■ **Task to carry out**
Shift every coordinate in the answers by -144, and write out again the lines starting with the line containing "SHDSL 8 Mbps (43, 400)" and going on through the last line. Keep each request as it stands.

======== Materials provided ========

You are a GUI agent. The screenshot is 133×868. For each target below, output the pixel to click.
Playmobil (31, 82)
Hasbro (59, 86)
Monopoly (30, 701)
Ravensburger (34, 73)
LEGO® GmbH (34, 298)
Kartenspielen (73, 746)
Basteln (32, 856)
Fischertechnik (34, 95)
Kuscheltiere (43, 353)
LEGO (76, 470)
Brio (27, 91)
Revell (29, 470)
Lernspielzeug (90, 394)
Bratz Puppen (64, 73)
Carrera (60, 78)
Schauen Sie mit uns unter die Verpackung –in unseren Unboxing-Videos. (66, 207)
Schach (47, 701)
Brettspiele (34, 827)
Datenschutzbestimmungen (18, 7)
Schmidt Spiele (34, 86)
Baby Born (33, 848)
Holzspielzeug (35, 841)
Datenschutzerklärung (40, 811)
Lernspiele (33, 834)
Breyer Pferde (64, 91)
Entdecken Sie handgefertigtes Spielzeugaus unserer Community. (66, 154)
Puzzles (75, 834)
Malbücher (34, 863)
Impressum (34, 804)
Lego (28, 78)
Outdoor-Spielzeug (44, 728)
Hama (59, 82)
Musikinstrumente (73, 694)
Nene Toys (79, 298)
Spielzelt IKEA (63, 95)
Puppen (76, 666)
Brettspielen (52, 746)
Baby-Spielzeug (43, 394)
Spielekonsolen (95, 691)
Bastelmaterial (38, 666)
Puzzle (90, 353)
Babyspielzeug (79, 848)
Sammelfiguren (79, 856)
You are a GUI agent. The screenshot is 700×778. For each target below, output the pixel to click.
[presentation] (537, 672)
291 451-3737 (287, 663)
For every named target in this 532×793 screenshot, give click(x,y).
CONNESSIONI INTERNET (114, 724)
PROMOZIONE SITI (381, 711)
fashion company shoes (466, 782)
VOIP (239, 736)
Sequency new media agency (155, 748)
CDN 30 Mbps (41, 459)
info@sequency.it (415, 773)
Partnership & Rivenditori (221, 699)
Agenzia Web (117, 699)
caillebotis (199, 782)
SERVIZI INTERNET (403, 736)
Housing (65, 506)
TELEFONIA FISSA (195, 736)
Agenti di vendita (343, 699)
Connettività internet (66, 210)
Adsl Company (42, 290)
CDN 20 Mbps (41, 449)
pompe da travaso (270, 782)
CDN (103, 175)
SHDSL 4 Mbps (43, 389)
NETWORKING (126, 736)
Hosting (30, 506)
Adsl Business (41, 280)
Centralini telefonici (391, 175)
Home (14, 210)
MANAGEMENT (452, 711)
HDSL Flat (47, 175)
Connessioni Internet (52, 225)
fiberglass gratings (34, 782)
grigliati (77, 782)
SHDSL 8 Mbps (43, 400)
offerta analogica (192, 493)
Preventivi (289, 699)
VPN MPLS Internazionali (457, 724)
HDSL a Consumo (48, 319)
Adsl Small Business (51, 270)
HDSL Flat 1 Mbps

========

■ **Solution**
SHDSL 8 Mbps (-101, 256)
offerta analogica (48, 349)
Preventivi (145, 555)
VPN MPLS Internazionali (313, 580)
HDSL a Consumo (-96, 175)
Adsl Small Business (-93, 126)
HDSL Flat 1 Mbps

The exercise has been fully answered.